According to a USMC story provided by Regimental Combat Team-7, 1st Marine Division Public Affairs, Story by Lance Cpl. Walter Marino):

After many months of planning, the Marines of Alpha Company, 2nd Combat Engineer Battalion and Lima Company, 3rd Battalion, 4th Marine Regiment arose to Afghanistan’s 3 a.m. cold winter chill to kick off Operation Cobra’s Anger. An unusual silence surrounded the Marines as they boarded their vehicles. ….
The road to Now Zad was known to be infested with roadside bombs. So rather than take a chance, assault breacher vehicles fired numerous line charges, which demolished the road ahead and detonated any possible roadside bombs in a massive explosion….
Many Marine faces were smeared with green, black and brown camouflage paint. They wore it not for its traditional purpose, but for the same reason many of the Marines pinned American flags to their gear.

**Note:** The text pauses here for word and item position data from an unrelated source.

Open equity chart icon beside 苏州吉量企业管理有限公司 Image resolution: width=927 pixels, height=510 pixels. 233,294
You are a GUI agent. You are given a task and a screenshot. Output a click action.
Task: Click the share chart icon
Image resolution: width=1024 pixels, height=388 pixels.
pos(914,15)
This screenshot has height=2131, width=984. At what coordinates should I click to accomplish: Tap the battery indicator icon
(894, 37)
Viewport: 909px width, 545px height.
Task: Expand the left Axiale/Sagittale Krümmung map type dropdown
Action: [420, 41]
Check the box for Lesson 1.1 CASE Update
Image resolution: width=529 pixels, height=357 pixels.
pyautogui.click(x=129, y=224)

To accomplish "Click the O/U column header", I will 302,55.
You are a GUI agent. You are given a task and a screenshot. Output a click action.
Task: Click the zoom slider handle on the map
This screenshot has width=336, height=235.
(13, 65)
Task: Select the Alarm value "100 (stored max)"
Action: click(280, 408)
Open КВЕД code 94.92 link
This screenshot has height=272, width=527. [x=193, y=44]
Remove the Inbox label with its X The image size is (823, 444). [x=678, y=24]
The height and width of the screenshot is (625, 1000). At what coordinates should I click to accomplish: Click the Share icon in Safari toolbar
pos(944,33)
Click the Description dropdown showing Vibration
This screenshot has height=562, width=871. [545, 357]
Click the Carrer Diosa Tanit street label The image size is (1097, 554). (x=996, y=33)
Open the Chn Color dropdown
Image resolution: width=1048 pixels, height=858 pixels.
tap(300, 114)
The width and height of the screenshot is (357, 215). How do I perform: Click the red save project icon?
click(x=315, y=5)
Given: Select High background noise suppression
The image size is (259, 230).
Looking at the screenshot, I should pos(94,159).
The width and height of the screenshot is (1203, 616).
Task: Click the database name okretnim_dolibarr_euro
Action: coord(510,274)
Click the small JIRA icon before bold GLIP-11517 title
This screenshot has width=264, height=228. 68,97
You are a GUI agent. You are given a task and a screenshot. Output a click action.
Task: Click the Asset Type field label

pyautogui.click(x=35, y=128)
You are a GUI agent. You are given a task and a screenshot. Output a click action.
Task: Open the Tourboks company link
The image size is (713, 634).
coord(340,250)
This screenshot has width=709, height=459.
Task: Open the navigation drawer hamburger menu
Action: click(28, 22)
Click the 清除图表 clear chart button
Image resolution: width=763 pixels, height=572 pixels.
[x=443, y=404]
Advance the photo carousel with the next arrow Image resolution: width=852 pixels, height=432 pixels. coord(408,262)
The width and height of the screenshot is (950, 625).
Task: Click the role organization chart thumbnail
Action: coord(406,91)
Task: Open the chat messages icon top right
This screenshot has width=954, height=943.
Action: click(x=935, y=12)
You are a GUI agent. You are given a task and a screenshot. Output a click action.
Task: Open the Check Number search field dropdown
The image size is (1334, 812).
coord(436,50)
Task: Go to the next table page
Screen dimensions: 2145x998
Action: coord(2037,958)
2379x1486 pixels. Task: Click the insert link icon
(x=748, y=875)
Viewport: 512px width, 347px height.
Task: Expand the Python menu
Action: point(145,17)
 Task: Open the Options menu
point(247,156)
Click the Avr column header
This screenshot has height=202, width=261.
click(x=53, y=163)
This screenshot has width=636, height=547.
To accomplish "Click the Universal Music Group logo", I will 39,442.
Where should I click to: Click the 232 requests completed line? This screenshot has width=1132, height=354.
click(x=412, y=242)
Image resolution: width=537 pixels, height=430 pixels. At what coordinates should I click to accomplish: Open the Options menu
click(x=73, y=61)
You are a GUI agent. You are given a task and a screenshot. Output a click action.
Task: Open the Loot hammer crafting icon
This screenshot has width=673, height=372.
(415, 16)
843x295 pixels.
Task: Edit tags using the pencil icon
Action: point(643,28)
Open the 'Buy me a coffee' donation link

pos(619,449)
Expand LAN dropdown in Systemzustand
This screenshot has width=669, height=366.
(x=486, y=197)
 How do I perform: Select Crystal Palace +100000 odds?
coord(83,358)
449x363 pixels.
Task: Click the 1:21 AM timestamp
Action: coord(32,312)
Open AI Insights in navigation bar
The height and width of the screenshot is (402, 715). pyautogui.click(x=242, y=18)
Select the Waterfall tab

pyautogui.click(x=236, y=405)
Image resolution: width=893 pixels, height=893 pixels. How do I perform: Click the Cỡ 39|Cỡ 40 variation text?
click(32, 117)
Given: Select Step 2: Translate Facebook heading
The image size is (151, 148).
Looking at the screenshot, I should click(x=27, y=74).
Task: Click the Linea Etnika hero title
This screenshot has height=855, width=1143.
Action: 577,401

“Considering our unit has had a fallen comrade, it was [good] to give them a taste of their own medicine.” said Cpl. Trevor W. Curtis, a vehicle gunner for Lima Co., 3/4. “Ever since we lost our boy our motto has been, ‘no regrets, just revenge.'”
Emotional motives were fueled, when operation Cobra’s Anger began. The mission not only gave the Marines an opportunity take the fight to the enemy, but was designed to destroy the Taliban presence in Now Zad, destroy their weapons and give the Afghan people their city back.
Marines encountered enemy fire once they breached the city.
“An insurgent shot at us and we saw him peeking from behind a corner shooting rounds at us,” Curtis said. “Once we had him spotted, one of our gunners shot at him with a .50-cal. machine gun and I unloaded my Mark-19 on him.” “After we shot, a tank fired at his building and all that was left was rubble,” Curtis said. Marines moved cautiously from compound to compound. When there wasn’t a clear route, heavy equipment operators used bulldozers to plow through walls, creating their own doorways through Now Zad. During these brief moments, Marines received a few short moments of rest before moving on to the next house to clear. …
While the grunts cleared houses, combat engineers used metal detectors to keep the Marines safe from IED’s and used their C4 to destroy dozens of enemy bunkers, and uncovered Taliban weapon caches.
Inside the city, the threat of IED’s still lingered and Marines constantly yelled out ‘dispersion’ to remind each other to keep a proper distance from one another.
Marines patrolled through alleyways and trees, and sometimes would come to a dead end. Combat Engineers resolved that problem with C4, breaching new doorways for the Marines to enter and always keeping an eye out for roadside bombs.
Infantry Marines appreciated the extra fire power the combat engineers provided.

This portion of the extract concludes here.